Question

100 Points! Geometry question. Photo attached. Please show as much work as possible. Thank you!

Answer 1

`BC=5.1`

`B=23^(\circ)`

`C=116^(\circ)`

Explanation:

The diagram shows triangle ABC, with two side measures and the included angle.

To find the measure of the third side, we can use the Law of Cosines.

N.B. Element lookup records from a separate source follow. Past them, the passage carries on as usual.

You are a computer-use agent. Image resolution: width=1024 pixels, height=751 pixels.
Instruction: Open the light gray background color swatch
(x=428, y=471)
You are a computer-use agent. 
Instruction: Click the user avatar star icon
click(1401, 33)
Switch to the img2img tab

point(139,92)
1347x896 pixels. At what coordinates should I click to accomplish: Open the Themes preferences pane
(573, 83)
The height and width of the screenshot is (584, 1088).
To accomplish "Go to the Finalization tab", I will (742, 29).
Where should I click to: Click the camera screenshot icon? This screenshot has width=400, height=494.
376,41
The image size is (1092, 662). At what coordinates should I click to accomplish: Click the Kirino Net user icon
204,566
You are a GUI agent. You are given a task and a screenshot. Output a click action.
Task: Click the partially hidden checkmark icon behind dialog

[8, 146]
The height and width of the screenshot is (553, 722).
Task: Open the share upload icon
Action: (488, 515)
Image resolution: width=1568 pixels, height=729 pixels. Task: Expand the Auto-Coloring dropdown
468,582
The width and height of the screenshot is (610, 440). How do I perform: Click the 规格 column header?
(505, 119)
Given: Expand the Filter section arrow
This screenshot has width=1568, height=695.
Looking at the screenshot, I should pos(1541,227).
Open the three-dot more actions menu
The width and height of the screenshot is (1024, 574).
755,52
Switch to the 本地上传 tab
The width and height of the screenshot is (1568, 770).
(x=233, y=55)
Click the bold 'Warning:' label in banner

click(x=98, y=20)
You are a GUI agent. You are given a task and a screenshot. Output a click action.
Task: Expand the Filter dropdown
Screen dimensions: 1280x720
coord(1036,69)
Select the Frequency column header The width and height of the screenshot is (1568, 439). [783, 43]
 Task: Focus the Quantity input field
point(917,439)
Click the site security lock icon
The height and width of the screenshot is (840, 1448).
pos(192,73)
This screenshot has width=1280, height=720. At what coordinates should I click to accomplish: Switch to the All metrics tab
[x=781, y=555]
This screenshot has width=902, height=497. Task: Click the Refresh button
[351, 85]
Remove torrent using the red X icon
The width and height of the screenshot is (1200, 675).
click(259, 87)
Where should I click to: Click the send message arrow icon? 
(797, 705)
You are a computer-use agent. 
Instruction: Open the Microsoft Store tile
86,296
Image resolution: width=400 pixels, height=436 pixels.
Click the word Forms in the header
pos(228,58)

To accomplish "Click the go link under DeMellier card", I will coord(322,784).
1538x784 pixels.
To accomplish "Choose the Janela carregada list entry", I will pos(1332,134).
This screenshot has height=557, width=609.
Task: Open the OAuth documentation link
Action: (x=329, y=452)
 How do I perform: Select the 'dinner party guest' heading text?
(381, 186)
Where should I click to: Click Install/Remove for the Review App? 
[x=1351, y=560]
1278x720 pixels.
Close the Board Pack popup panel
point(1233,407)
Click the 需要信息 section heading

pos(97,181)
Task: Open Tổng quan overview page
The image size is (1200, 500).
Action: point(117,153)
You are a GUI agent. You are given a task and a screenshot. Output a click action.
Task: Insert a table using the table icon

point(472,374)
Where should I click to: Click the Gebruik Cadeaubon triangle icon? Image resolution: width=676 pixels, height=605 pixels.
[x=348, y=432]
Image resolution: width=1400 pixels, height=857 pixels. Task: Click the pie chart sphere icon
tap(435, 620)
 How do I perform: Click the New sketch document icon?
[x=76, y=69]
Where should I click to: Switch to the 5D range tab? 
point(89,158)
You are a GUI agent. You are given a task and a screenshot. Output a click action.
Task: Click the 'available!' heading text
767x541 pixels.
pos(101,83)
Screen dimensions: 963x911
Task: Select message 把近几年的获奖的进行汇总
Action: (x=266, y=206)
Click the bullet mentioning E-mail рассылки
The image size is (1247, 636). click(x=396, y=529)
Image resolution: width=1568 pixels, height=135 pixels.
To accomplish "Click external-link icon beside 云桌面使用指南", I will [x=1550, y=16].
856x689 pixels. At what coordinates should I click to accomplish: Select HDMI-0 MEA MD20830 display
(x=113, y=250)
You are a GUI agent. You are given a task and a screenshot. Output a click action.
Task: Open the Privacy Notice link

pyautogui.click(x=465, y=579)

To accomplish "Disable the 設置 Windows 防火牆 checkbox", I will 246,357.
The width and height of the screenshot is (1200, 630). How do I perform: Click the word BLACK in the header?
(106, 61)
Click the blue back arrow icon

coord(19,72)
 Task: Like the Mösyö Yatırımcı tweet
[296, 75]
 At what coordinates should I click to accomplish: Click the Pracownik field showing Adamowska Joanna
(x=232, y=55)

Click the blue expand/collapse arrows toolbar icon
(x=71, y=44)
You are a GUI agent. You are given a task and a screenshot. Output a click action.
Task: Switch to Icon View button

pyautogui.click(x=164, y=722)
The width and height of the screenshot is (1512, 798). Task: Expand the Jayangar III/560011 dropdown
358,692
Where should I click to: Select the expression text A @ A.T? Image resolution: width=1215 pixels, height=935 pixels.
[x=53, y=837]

`\boxed{\begin{minipage}{6 cm}\underline{Law of Cosines} \\\\$c^2=a^2+b^2-2ab \cos C$\\\\where:\\ \phantom{ww}$\bullet$ $a, b$ and $c$ are the sides.\\ \phantom{ww}$\bullet$ $C$ is the angle opposite side $c$. \\\end{minipage}}`

In this case, A is the angle, and BC is the side opposite angle A, so:

`BC^2=AB^2+AC^2-2(AB)(AC) \cos A`

Substitute the given side lengths and angle in the formula, and solve for BC:

`BC^2=7^2+3^2-2(7)(3) \cos 41^(\circ)`

`BC^2=49+9-2(7)(3) \cos 41^(\circ)`

`BC^2=49+9-42\cos 41^(\circ)`

`BC^2=58-42\cos 41^(\circ)`

`BC=\sqrt{58-42\cos 41^(\circ)}`

`BC=5.12856682...`

`BC=5.1\; \sf (nearest\;tenth)`

Now we have the length of all three sides of the triangle and one of the interior angles, we can use the Law of Sines to find the measures of angles B and C.

`\boxed{\begin{minipage}{7.6 cm}\underline{Law of Sines} \\\\$(\sin A)/(a)=(\sin B)/(b)=(\sin C)/(c) $\\\\\\where:\\ \phantom{ww}$\bullet$ $A, B$ and $C$ are the angles. \\ \phantom{ww}$\bullet$ $a, b$ and $c$ are the sides opposite the angles.\\\end{minipage}}`

In this case, side BC is opposite angle A, side AC is opposite angle B, and side AB is opposite angle C. Therefore:

`(\sin A)/(BC)=(\sin B)/(AC)=(\sin C)/(AB)`

Substitute the values of the sides and angle A into the formula and solve for the remaining angles.

`(\sin 41^(\circ))/(5.12856682...)=(\sin B)/(3)=(\sin C)/(7)`

Therefore:

`(\sin B)/(3)=(\sin 41^(\circ))/(5.12856682...)`

`\sin B=(3\sin 41^(\circ))/(5.12856682...)`

`B=\sin^(-1)\left((3\sin 41^(\circ))/(5.12856682...)\right)`

`B=22.5672442...^(\circ)`

`B=23^(\circ)`

From the diagram, we can see that angle C is obtuse (it measures more than 90° but less than 180°). Therefore, we need to use sin(180° - C):

`(\sin (180^(\circ)-C))/(7)=(\sin 41^(\circ))/(5.12856682...)`

`\sin (180^(\circ)-C)=(7\sin 41^(\circ))/(5.12856682...)`

`180^(\circ)-C=\sin^(-1)\left((7\sin 41^(\circ))/(5.12856682...)\right)`

`180^(\circ)-C=63.5672442...^(\circ)`

`C=180^(\circ)-63.5672442...^(\circ)`

`C=116.432755...^(\circ)`

`C=116^(\circ)`

`\hrulefill`

Additional notes:

I have used the exact measure of side BC in my calculations for angles B and C. However, the results will be the same (when rounded to the nearest degree), if you use the rounded measure of BC in your angle calculations.